By the time the French ambassador arrives with a mocking gift from the Dauphin – a treasure chest full of tennis balls – Henry’s nervous energy has fueled a new resolve, as defiant and unstoppable as the barrage of wordplay he spits back to the envoy.

We see Henry grow further into his role as head of state – something Richard II could never do, as David Tennant conveyed so well in that title role – as he discovers the strength of character and political understanding to spare the life of an offending commoner, yet sentence three traitors from the nobility to death. Uttering the phrase “to your death” with a hand over his mouth, Henry betrays his shock at what he is doing, while staying outwardly cool.

Centered on a single historical military campaign, which culminated in the storied Battle of Agincourt (storied not least because of this play), Henry V has little plot in the usual dramatic-arc sense. Hassell’s subtle way of showing us Henry’s evolution through the first half of the production goes a good way toward remedying this.

Shakespeare also helps by interspersing parallel scenes of common men (and one memorable woman). Pistol (Antony Byrne) and Mistress Quickly (Sarah Parks), the innkeepers of Henry IV, are still hosting Sir John Falstaff, who is dying offstage, and his Boy, played by Martin Bassindale, as exceptional here as he is as Bushy in Richard II. Pistol and his compatriots go off to war leaving Mistress Quickly alone, a poignant moment well staged. The action follows the men through the campaign as it does the king and nobles.

Pistol and his buddies Nym and Bardolph aren’t the only providers of comedy. There’s blowhard Welsh officer Fluellen. There’s the preposterously vain Dauphin (Robert Gilbert). There’s the offbeat but funny choice to have Scottish officer Jamy (Simon Yadoo) deliver all his lines in an accent so extreme the other officers can’t understand him any better than we can.

There’s the famous scene where Katherine (a drolly charming Jennifer Kirby), the French princess, gets a hilarious, unintentionally lewd lesson in English vocabulary.
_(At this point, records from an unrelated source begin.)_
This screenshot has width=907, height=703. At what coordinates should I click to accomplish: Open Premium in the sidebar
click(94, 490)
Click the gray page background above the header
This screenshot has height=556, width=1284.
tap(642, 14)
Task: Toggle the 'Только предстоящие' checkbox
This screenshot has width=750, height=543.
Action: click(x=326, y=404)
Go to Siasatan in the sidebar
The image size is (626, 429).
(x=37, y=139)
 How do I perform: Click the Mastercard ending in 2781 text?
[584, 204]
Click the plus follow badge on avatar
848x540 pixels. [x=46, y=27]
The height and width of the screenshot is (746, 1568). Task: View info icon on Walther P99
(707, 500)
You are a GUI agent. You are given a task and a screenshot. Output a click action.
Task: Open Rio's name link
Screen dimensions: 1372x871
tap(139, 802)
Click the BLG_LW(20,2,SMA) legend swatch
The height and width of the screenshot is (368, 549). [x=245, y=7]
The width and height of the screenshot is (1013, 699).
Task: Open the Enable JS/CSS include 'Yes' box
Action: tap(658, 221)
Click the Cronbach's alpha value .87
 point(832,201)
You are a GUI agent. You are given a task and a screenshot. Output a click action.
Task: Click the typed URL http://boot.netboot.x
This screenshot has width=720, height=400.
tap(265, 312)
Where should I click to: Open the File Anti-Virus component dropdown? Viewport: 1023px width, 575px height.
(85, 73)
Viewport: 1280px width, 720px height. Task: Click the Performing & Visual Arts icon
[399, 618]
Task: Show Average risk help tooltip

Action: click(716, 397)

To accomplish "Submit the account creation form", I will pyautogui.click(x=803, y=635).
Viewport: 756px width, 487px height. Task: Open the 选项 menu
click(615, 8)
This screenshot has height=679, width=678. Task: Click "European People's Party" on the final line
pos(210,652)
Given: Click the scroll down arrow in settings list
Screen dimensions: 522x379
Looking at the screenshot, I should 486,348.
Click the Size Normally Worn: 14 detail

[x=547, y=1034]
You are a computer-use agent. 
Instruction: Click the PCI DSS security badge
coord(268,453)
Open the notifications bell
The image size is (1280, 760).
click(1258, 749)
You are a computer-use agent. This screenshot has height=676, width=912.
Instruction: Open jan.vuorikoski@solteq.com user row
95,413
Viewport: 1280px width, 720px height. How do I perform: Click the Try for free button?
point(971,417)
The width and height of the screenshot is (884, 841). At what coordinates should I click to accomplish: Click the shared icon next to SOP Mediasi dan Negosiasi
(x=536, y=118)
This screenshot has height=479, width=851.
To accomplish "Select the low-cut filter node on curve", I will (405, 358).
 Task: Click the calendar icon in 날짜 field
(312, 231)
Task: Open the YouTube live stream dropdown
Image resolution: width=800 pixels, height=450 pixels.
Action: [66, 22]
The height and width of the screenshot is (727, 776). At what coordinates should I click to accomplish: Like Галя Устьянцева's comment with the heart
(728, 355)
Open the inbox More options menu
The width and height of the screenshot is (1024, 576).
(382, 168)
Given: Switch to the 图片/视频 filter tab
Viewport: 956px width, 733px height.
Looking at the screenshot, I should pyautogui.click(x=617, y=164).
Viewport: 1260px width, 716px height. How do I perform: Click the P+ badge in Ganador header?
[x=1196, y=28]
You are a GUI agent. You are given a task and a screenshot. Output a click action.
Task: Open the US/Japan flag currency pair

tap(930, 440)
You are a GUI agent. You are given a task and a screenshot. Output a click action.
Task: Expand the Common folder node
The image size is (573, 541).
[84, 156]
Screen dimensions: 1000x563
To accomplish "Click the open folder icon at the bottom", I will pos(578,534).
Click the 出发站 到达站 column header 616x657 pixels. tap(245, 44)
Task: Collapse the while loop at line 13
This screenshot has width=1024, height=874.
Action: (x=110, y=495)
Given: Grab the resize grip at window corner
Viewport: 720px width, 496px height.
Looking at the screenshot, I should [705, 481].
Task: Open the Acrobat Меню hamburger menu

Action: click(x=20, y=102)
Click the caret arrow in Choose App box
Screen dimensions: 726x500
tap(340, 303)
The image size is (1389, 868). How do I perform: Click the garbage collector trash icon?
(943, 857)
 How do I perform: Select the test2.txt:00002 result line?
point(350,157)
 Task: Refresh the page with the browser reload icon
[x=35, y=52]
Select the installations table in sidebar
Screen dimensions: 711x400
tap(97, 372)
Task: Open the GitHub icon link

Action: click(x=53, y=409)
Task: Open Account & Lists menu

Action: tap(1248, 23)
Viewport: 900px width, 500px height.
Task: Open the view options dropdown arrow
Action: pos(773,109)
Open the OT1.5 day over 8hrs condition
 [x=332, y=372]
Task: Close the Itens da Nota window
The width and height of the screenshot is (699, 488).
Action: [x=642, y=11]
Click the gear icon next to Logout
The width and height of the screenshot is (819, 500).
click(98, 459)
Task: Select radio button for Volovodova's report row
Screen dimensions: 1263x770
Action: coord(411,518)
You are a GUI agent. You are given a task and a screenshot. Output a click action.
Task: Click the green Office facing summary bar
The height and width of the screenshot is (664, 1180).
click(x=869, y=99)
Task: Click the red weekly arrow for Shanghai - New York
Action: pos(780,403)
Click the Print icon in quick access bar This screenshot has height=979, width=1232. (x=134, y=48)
And there’s the scene at the end when the victorious Henry woos her through a stubborn language barrier.

There and elsewhere, Hassell’s Henry is both funny and sincere. The moment when the soldier Michael Williams (Yadoo again) strikes him in the face is priceless. So is his terrified adolescent reaction during the wooing scene when the King and Queen of France surprise the two young royals kissing.

Many of the play’s well-known scenes and speeches hit home with depth and exactitude under Gregory Doran’s scholarly and wide-angled direction. The opening monologue (“O for a muse of fire”) is delivered beautifully by the Chorus, in the person of the superb Oliver Ford Davies, who is so commanding as York in Richard II. Henry’s “Ceremony” speech begins on a very low simmer and slowly flames up into a roar. Simon Thorp projects the King of France’s angry speech about his nobles with gravitas and soft fire. Similarly powerful is the French Queen’s (Jane Lapotaire) lament for her country.

The RSC’s actors have absorbed Shakespeare’s awe-inspiring but sometimes confounding language as thoroughly as modern-day performers can do. These relatively authentically-staged productions keep Shakespeare’s work fully alive after more than four centuries, with their rich and colorful characterizations, wondrously vivid period costumes, excellent live band and singers performing Paul Englishby’s music, and the BAM Harvey Theater’s usual technical perfection.

Evelyn Miller and Jennifer Kirby in 'Henry V' at BAM. Photo Credit: ©Stephanie Berger
Evelyn Miller and Jennifer Kirby in ‘Henry V’ at BAM. Photo Credit: ©Stephanie Berger

However, in this production some scenes don’t have quite the needed flow or punch. Sometimes that’s a result of the choice to have Henry deliver addresses alone on stage, with the audience substituting for his “real-life” listeners – his challenge to the French defenders of Harfleur, for example, or his “Once more unto the breach” call-to-arms, the most famous pep talk in all of English literature.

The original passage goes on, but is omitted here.